【安全资讯】新型字体渲染攻击可隐藏恶意指令，欺骗AI助手

概要：

随着AI助手在日常网络安全评估中扮演越来越重要的角色，攻击者也在寻找新的方法来规避其检测。近期，一种创新的字体渲染攻击技术被披露，它能够将恶意指令隐藏在网页的视觉呈现层中，从而成功欺骗包括ChatGPT、Claude在内的主流AI助手，使其无法识别潜在风险，可能导致用户执行危险命令。

主要内容：

浏览器安全公司LayerX的研究人员设计了一种概念验证攻击。该技术利用自定义字体，通过字形替换重新映射字符，并结合CSS样式（如极小的字体尺寸或特定颜色选择）来隐藏无害的文本内容。同时，攻击载荷却在网页上清晰显示给用户。

其核心原理在于AI助手与浏览器渲染机制之间的差异。AI工具通常分析网页的底层HTML文档对象模型，而浏览器则将代码渲染成用户可见的视觉页面。攻击者正是利用了这一“断层”，在不改变DOM结构的前提下，通过字体编码在视觉层嵌入恶意指令，使其对AI工具呈现为无意义的乱码，但对用户却显示为可读的命令。

在测试中，该技术成功绕过了多个流行AI助手的安全分析。攻击通常始于一个看似安全的诱饵页面，例如承诺提供游戏彩蛋，诱导用户复制并执行一个用于建立反向Shell的恶意命令。当受害者咨询AI助手该指令是否安全时，由于AI只“看到”了DOM中隐藏的无害文本，会给出错误的安全保证。

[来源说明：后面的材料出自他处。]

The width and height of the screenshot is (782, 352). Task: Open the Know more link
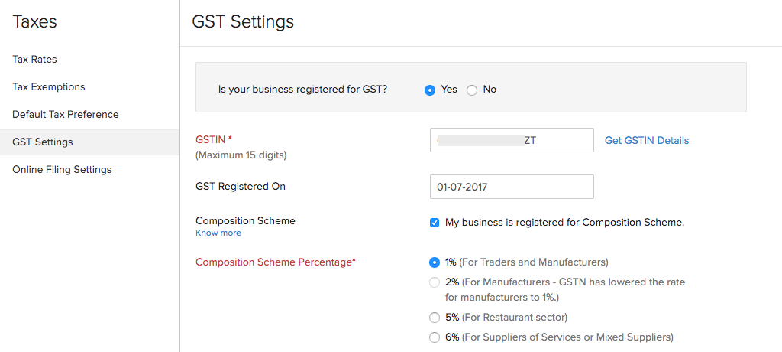point(218,233)
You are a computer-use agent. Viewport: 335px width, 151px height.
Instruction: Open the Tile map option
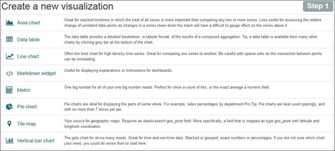[x=26, y=124]
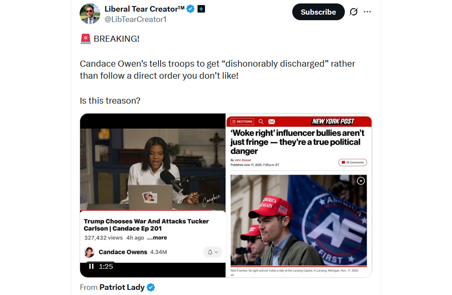Open the @LibTearCreator1 handle link
Viewport: 452px width, 295px height.
(135, 19)
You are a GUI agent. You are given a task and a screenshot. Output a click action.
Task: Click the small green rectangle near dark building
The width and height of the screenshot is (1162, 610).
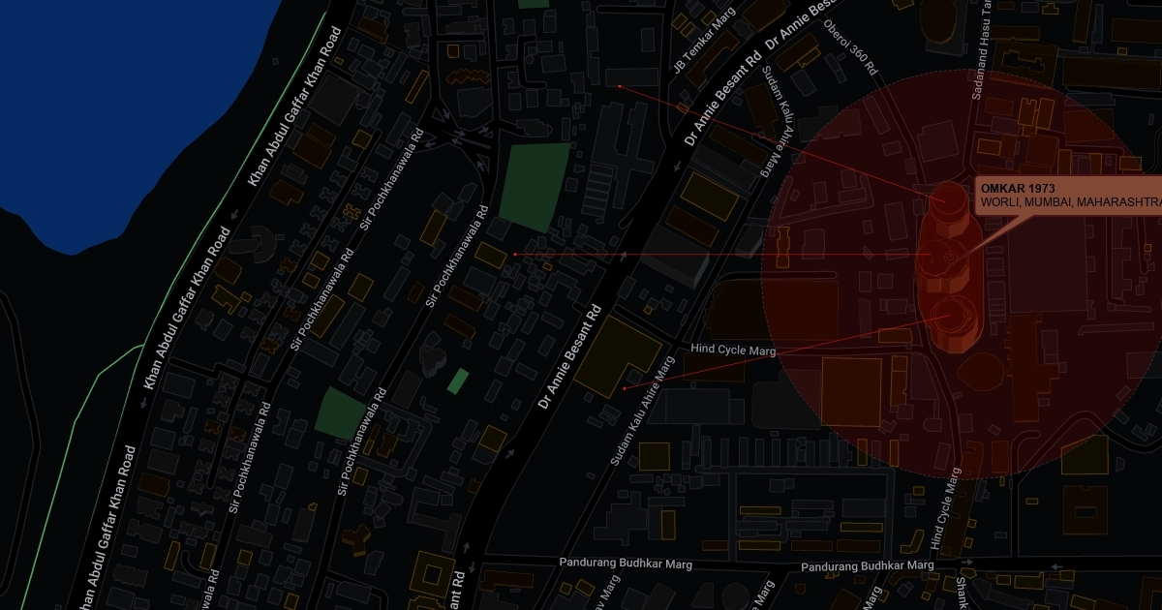pos(457,381)
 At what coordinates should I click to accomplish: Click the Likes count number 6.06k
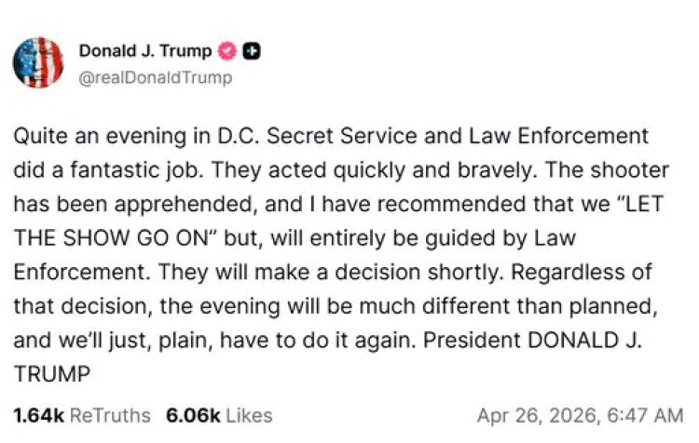(189, 414)

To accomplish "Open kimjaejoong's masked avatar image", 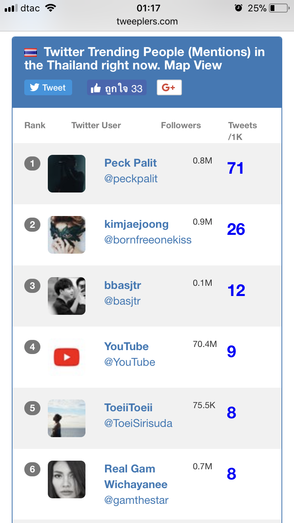I will click(67, 235).
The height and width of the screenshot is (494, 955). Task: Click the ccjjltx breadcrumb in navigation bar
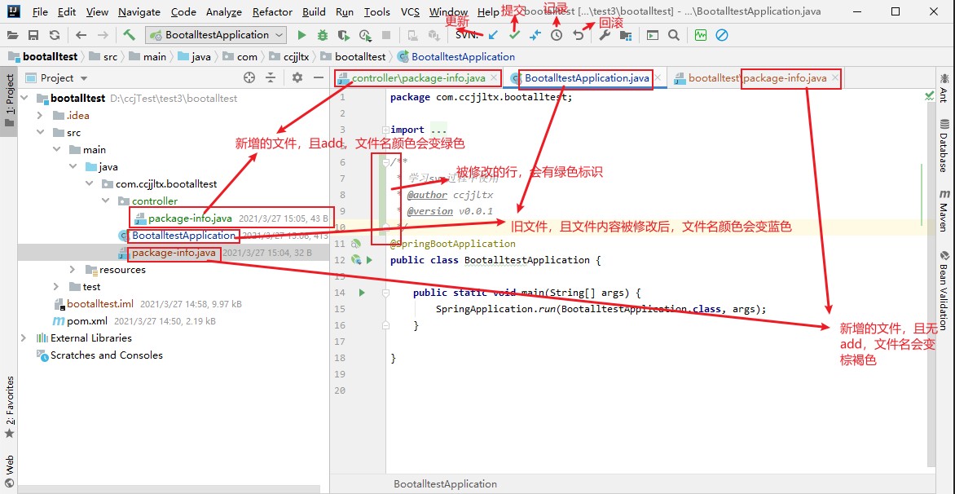click(296, 57)
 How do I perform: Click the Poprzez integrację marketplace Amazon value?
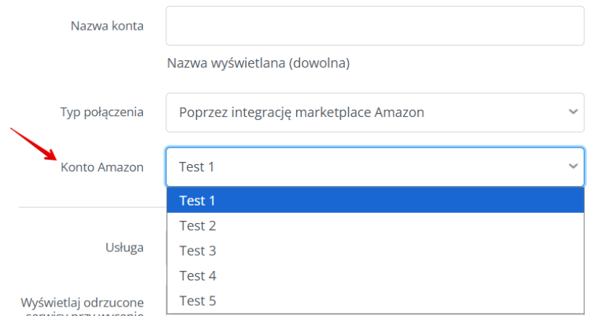point(301,113)
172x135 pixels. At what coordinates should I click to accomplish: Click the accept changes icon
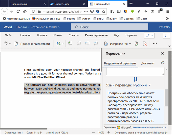[x=136, y=43]
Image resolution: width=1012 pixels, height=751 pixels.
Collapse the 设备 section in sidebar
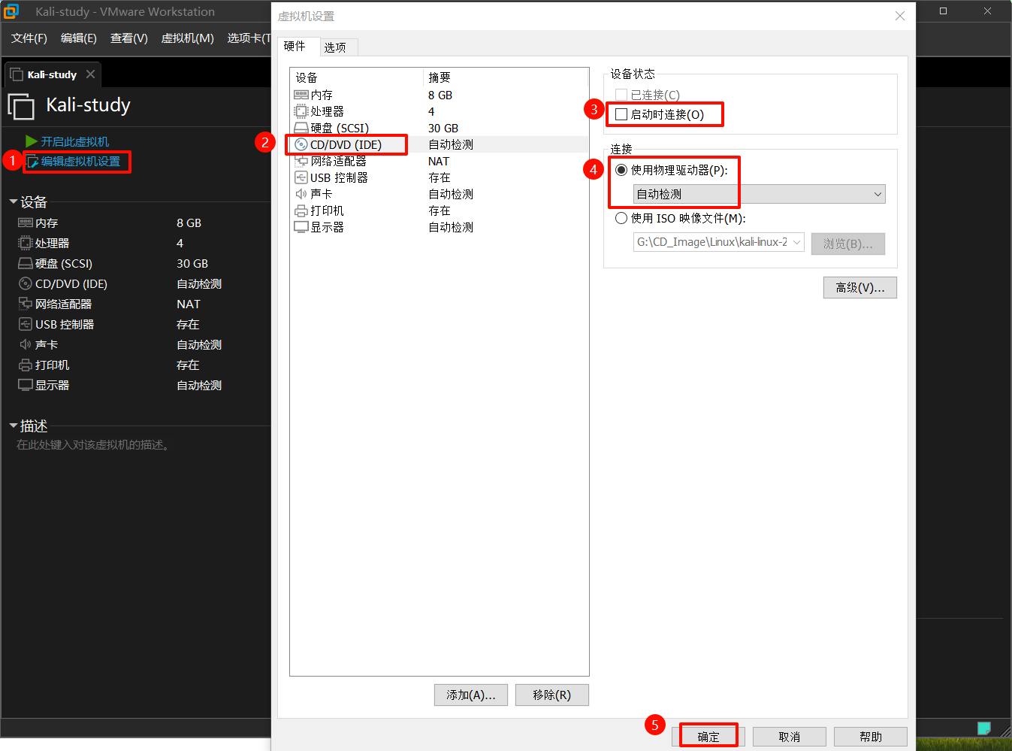pos(14,201)
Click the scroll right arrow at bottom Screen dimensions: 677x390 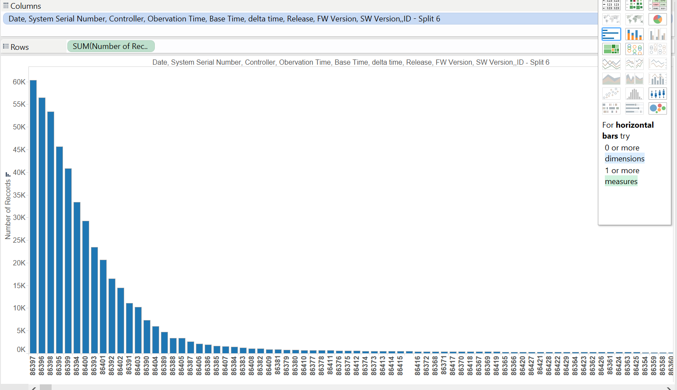pos(669,388)
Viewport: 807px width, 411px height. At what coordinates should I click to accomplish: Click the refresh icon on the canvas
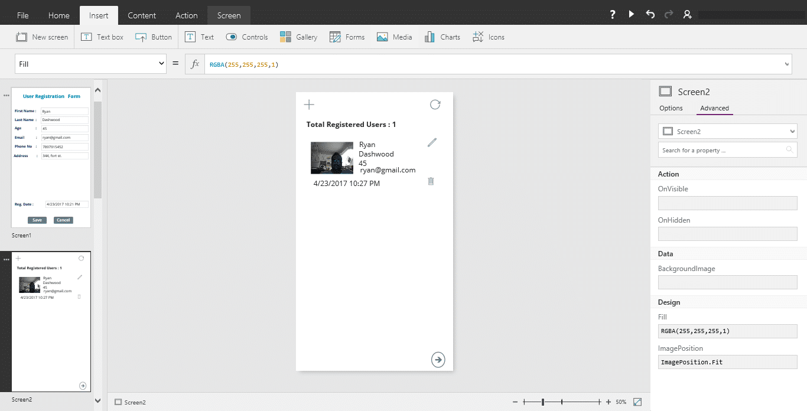tap(435, 105)
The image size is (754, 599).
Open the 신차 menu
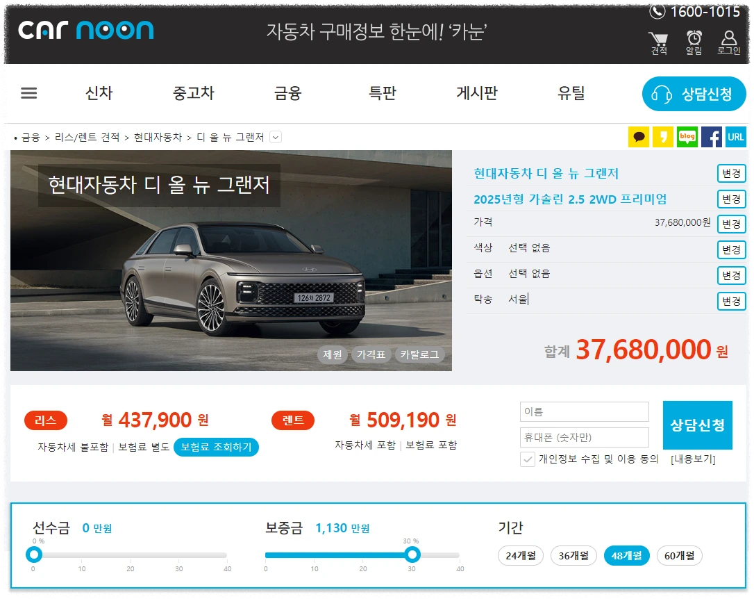tap(98, 93)
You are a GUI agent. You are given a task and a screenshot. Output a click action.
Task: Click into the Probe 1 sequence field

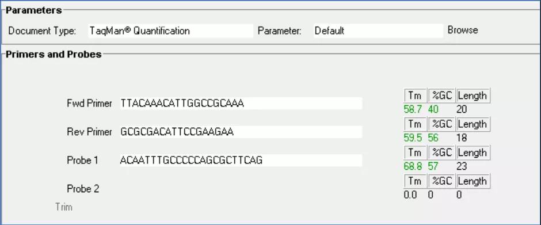(x=241, y=160)
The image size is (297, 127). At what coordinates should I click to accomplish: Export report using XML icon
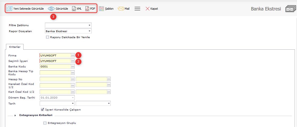coord(74,9)
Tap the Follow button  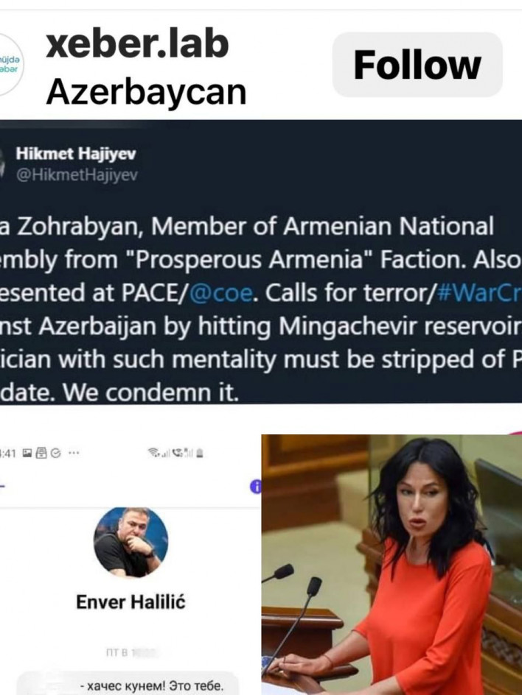417,65
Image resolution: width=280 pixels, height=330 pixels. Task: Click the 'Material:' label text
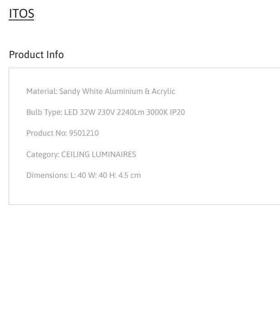pyautogui.click(x=42, y=91)
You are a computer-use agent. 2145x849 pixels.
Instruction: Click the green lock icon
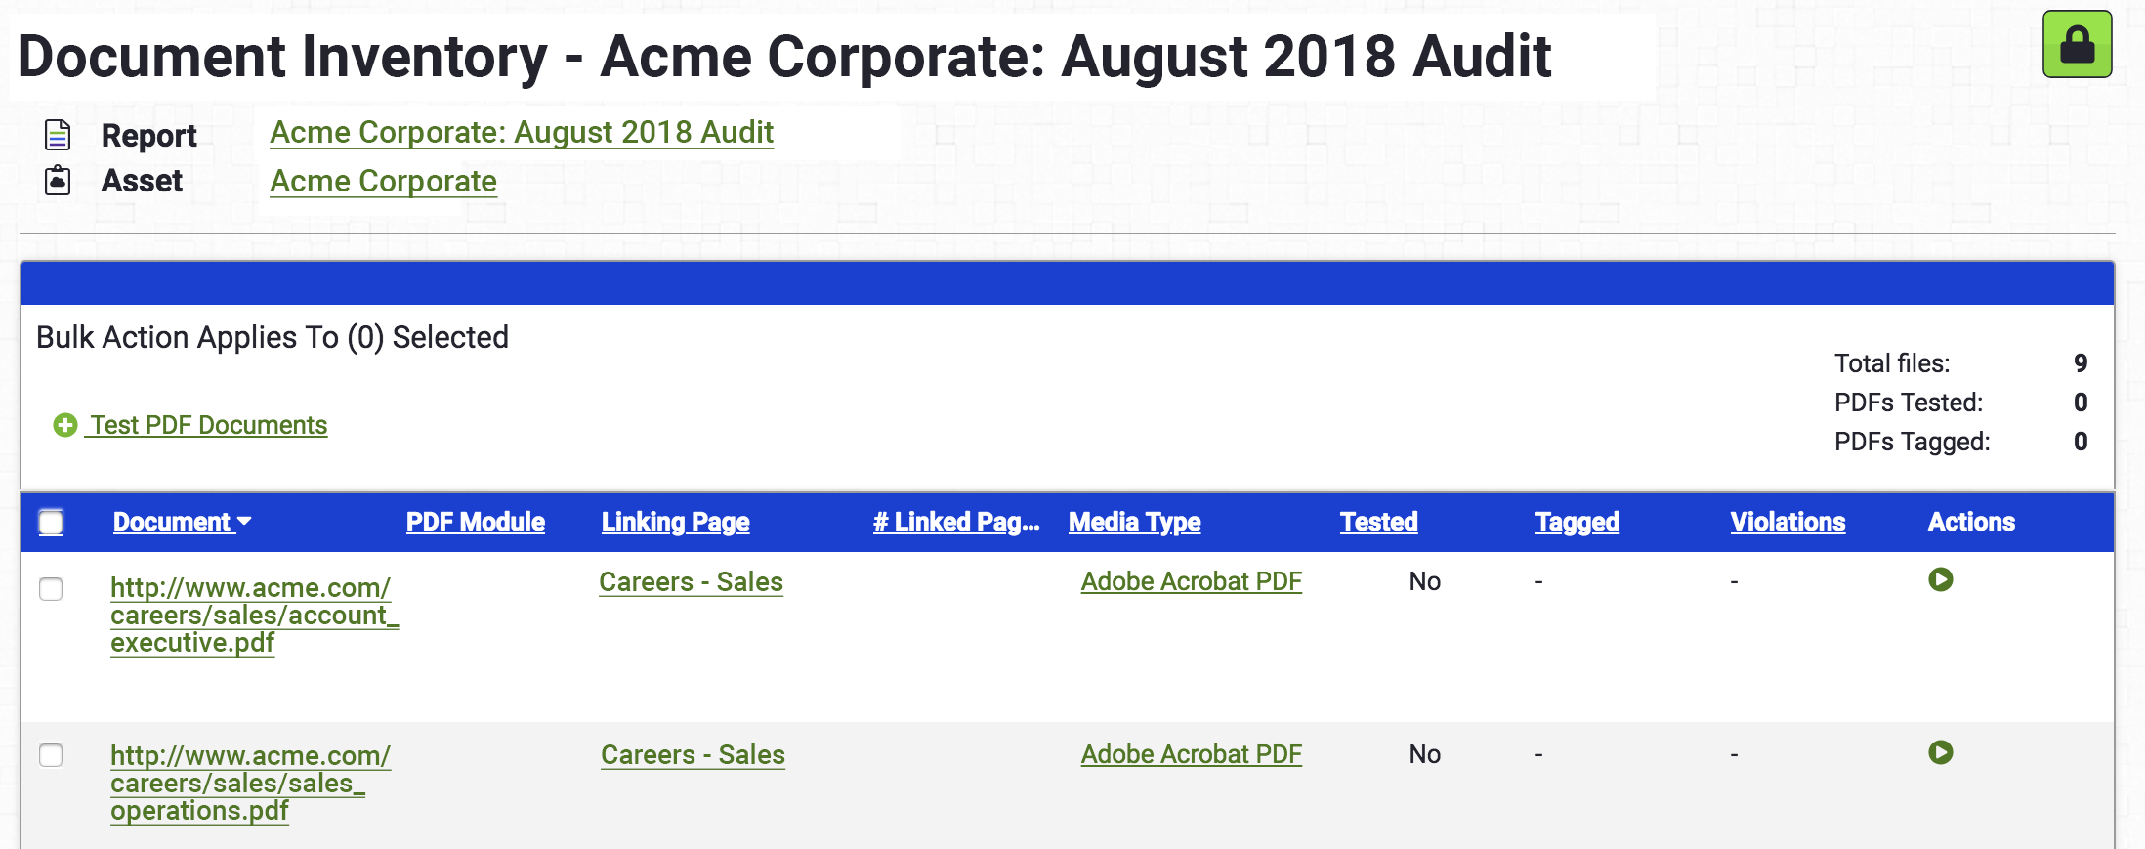pos(2077,44)
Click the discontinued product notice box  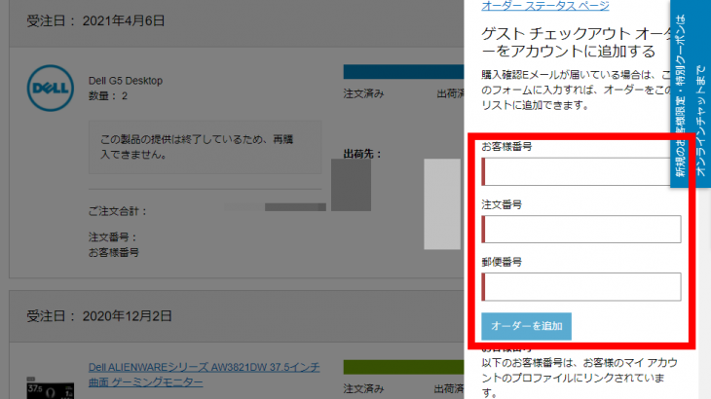[205, 147]
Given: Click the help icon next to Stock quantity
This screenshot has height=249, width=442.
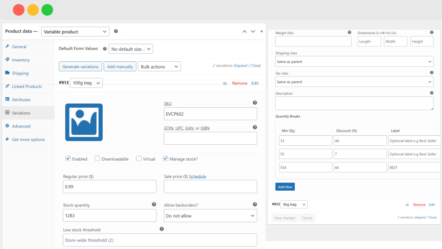Looking at the screenshot, I should click(x=154, y=204).
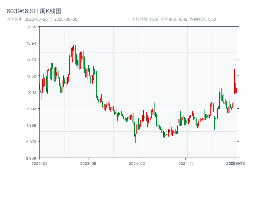The width and height of the screenshot is (263, 197).
Task: Click the 区间低点 5.50 label
Action: tap(203, 19)
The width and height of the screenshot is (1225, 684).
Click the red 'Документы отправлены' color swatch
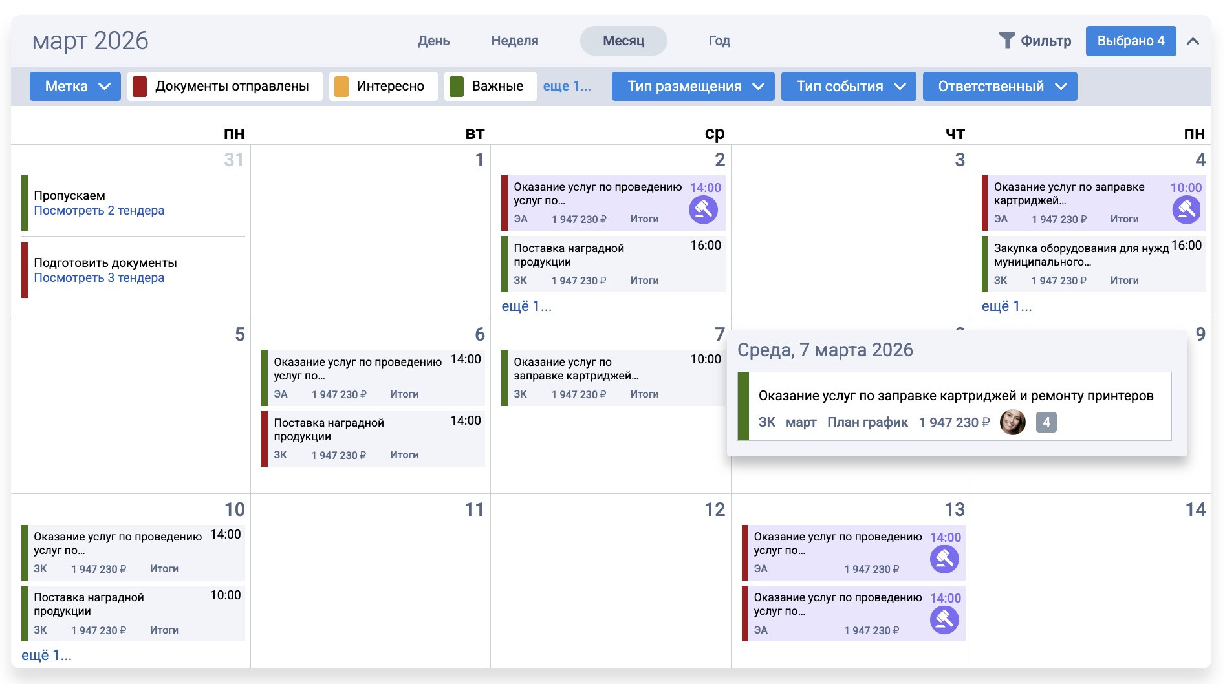140,86
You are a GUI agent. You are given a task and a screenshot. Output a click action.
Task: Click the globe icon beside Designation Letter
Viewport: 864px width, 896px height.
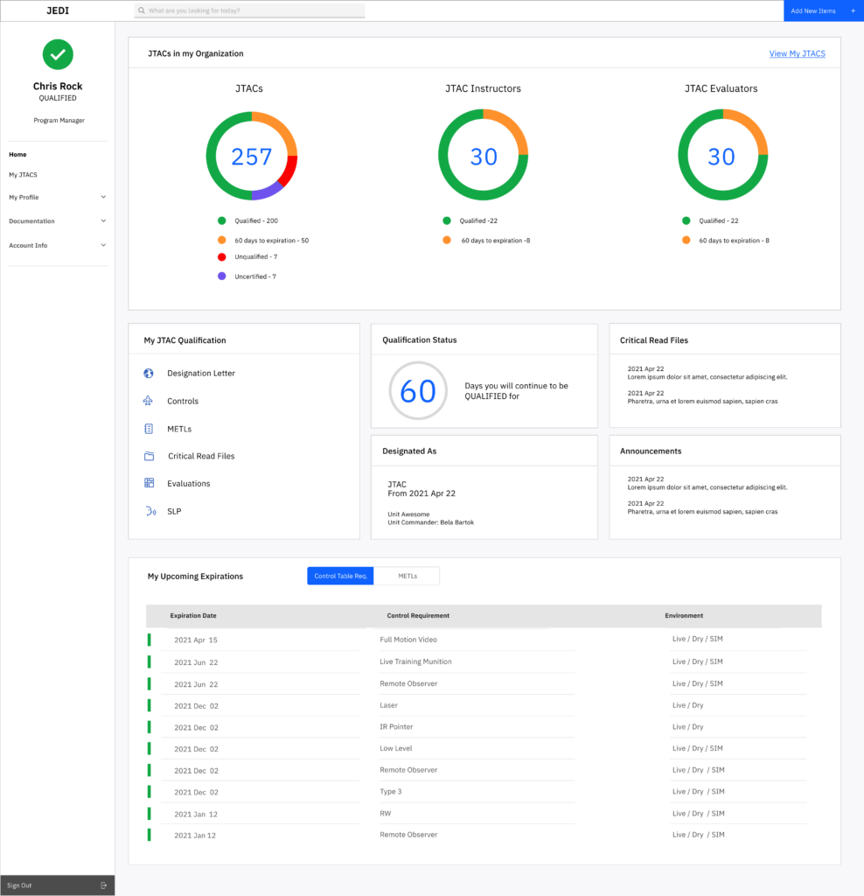(x=148, y=374)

LayerX已将发现报告给相关厂商。微软已完全解决了该问题，而谷歌等其他厂商则认为该攻击过度依赖社会工程学，未予高度重视。研究人员建议，AI模型应同时分析渲染后的页面和纯文本DOM并进行比对，以提升安全性，并将字体处理、颜色匹配及微小字体检测纳入安全解析器的扫描范围。